#### Provided text ####

A Professor’s Advice: 5 Steps to Help Achieve Your New Year’s Resolutions or Everyday Goals by Ann Marie G.H. Patitucci
Millions of people feel called to make a resolution or set a goal at the start of a new year. Unfortunately, as we know, many of us do not meet our goals. There are many reasons for this which I won’t dwell on here. What I will do, though, is make a few suggestions that I’ve found useful both in my own life and in my university classroom. I find that there are a myriad applications for this advice, including my work with my students. I hope it’s useful to you as well. Happy New Year!
1. Be specific. While "poverty" may be a worthwhile topic to research, it’s just too broad. However, "the effect of evictions on children’s academic performance in my community" is much more specific and manageable. Likewise, "get healthier" or "improve finances" are not specific goals. If you want to have a healthier lifestyle, are you thinking about your nutrition or exercise or both? What changes will you make? What will you add to your routine? In what time frame? If you want to improve your finances, how so? In what financial area? Will you work with a financial advisor or use an app? What time frame? The more specific the goal, the more likely you are to achieve it.
2. Get others’ feedback and support. Going it alone may be tempting as a self-protective measure. In other words, if no one knows your goal, then no one will know if you don’t succeed. However, there are benefits to making your resolution known. First, we’ve all heard the expression "10 heads are better than one." We can learn from others’ feedback and knowledge. In addition, having a support system to encourage you and cheer you on can be very motivating. In the classroom, this looks like peer review partners and classmates providing feedback about a presentation or rough draft. It may look different outside the classroom but it serves the same purpose.
3. Break your goal down into mini goals. The smaller successes will encourage you. If you have to write a 15-page research paper or prepare a 30-minute conference presentation, you don’t take it all on at once. You begin with a thesis or an outline. Resolutions can begin the same way. If your goal is a healthier lifestyle, you might begin with a 20-minute walk. If your goal is to improve your finances, you might download a budgeting app. Nothing worth doing is easy; if it were, everyone would do it, and no one would struggle with it. These things take time; be patient with yourself.
4. Write your resolution down. It’s been proven that if you write a goal down you’re more likely to achieve it. Do so! I tell this to students all the time, from those trying to raise their grades, to students studying for the MCAT, to those working on a challenging goal. I suggest giving yourself visual reminders in a number of different places, whether it’s the goal itself or a visual representation. For instance, you could hang a reminder above your desk, on your refrigerator, on your bathroom mirror, in your car – places you’ll see often throughout the day. You could even change your phone and computer backgrounds to an image that represents your goal. Most of us are visual learners, and visual reminders can play a positive role in our motivation.

#### Given records ####

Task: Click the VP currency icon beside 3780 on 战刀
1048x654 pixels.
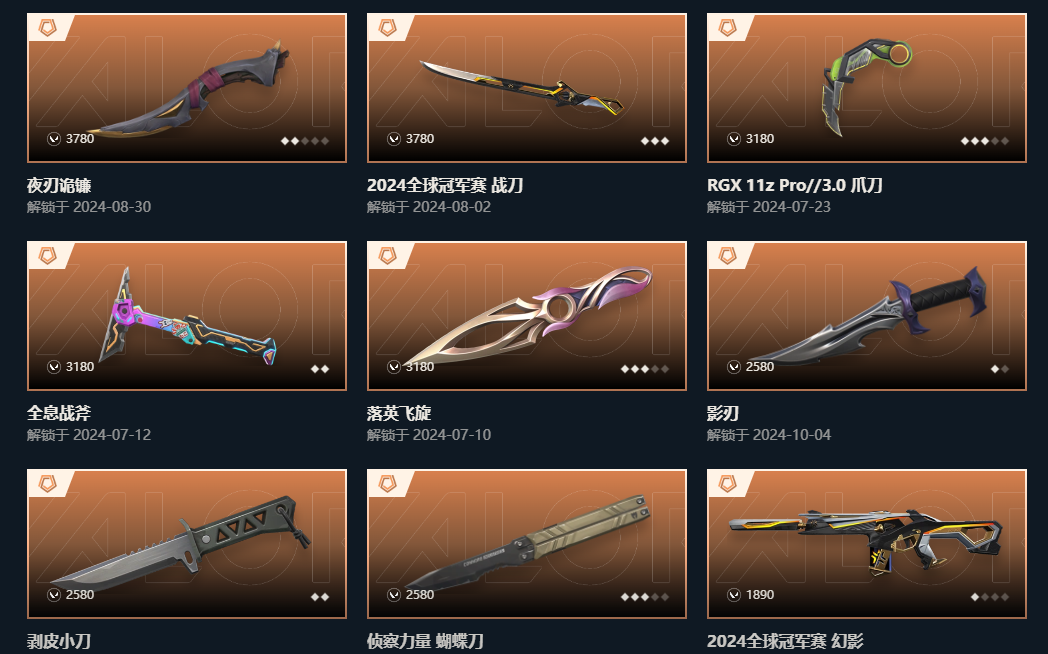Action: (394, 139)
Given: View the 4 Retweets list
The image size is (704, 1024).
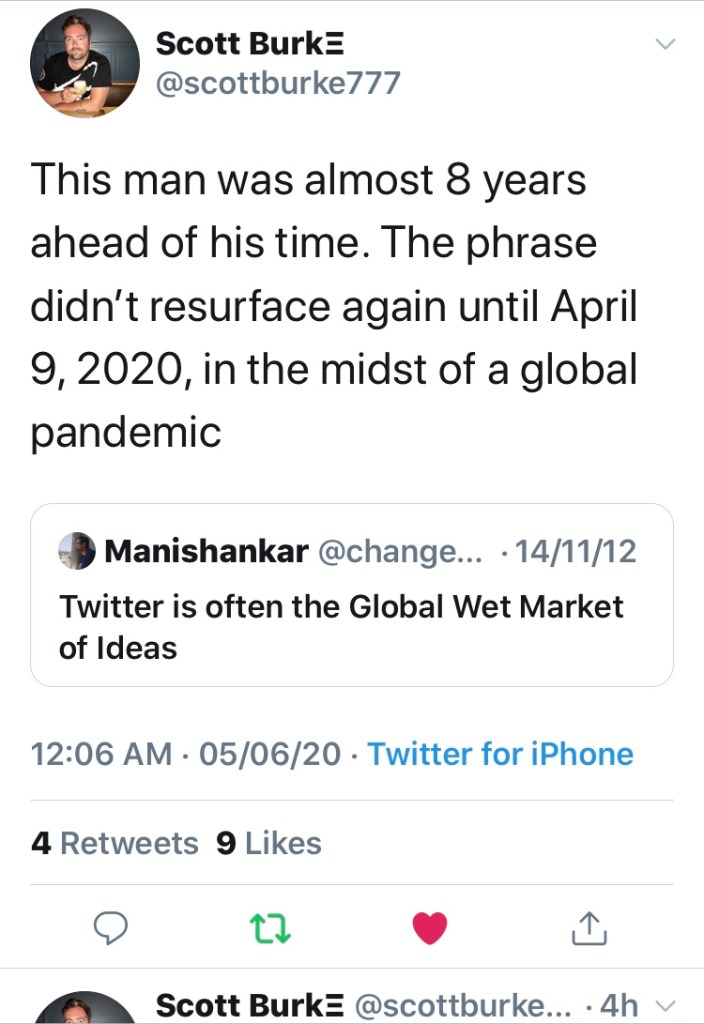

####

▶ [What you need to do]: Revise the professor's advice text from the passage that opens with "A Professor’s Advice: 5" through "Happy New Year!", changing "university classroom" to "college classroom". The records have nothing to do with the professor's advice text.

▶ [Output below]:
A Professor’s Advice: 5 Steps to Help Achieve Your New Year’s Resolutions or Everyday Goals by Ann Marie G.H. Patitucci
Millions of people feel called to make a resolution or set a goal at the start of a new year. Unfortunately, as we know, many of us do not meet our goals. There are many reasons for this which I won’t dwell on here. What I will do, though, is make a few suggestions that I’ve found useful both in my own life and in my college classroom. I find that there are a myriad applications for this advice, including my work with my students. I hope it’s useful to you as well. Happy New Year!